E.G., sort by length, but in case of equality, sort alphabetically:
>>> sorted(("cat", "dog", "fish", "bird"), key=lambda e: (len(e), e))
['cat', 'dog', 'bird', 'fish']
The same mechanism can be used to sort a list in place with list.sort()
or finding boundaries with min()
and max()
.
Finally, if you really need some custom ordering, you can define the value of an object compared to another using the dunder methods __eq__
, __gt__
and __lt__
which will be called when using the operators ==
, >
and <
.
A logic of some sort
In Python, sorting things is mostly done using the sorted()
function. You can apply it to any iterable, and it will return a sorted list
>>> sorted("zag")
['a', 'g', 'z']
>>> sorted(("cat", "dog", "fish", "bird"))
['bird', 'cat', 'dog', 'fish']
The original iterable is not modified, sorted()
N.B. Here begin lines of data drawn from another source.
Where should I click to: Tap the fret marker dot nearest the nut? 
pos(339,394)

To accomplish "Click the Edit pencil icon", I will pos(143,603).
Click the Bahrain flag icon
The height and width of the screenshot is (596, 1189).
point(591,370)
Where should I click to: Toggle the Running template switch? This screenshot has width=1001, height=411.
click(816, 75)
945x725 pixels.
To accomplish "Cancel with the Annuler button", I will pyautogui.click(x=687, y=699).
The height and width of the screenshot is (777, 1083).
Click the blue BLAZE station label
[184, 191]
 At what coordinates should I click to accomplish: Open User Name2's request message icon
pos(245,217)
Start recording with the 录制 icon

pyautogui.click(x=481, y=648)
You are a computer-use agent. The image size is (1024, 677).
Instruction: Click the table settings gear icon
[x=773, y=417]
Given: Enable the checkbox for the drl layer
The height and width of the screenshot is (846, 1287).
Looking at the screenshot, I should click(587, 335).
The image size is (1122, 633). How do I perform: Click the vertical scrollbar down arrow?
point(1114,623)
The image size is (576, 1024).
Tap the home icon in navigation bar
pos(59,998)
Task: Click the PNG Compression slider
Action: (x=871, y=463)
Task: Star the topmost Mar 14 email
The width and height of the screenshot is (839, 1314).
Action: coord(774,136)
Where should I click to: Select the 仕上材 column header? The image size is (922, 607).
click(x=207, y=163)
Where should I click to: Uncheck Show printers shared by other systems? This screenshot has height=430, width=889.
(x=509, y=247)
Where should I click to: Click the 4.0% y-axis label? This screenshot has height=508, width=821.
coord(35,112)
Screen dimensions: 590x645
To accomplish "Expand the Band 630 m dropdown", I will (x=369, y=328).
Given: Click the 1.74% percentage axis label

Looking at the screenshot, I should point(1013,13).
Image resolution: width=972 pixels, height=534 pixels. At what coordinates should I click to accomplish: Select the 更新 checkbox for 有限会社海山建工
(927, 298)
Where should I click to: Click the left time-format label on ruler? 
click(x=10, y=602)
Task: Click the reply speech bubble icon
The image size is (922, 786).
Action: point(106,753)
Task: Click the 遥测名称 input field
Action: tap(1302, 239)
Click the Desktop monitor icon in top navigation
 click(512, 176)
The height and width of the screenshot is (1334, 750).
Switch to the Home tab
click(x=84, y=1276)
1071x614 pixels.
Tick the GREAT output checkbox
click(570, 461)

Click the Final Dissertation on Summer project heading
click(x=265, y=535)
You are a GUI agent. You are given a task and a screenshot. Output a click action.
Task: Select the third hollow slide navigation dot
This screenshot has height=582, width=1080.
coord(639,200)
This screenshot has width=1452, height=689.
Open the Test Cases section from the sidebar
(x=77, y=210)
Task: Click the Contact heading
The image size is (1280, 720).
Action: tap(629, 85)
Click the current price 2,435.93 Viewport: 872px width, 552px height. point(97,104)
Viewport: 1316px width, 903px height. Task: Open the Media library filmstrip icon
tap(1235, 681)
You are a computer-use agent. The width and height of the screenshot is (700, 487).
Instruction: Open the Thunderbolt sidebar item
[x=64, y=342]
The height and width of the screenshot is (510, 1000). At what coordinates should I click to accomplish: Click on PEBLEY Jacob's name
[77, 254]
always return a new object.
The elements of the iterable are sorted using a so-called "natural ordering":
strings are sorted alphabetically;
numbers are sorted numerically;
lists and tuples are compared one element at a time;
sets check if one contains the other;
dictionaries can't be compared.
You cannot sort things that can't be compared:
>>> sorted((1, "2"))
TypeError: '<' not supported between instances of 'str' and 'int'
>>> sorted(({}, {}))
TypeError: '<' not supported between instances of 'dict' and 'dict'
>>> sorted(([], ()))
TypeError: '<' not supported between instances of 'list' and 'tuple'
reverse
tells sorted()
to use the reverse order.
E.G., if we sort numbers, use descending order:
>>> sorted([2, 4, 1])
[1, 2, 4]
>>> sorted([2, 4, 1], reverse=True)
[4, 2, 1]
The key to understand custom sorting
While this system is convenient for very simple cases, real-life situations often require to choose how to sort your iterable.
In many languages, this is done by providing a function that must return 0 for equality, a positive number if the first element is the greater or a negative one if the second element is greater.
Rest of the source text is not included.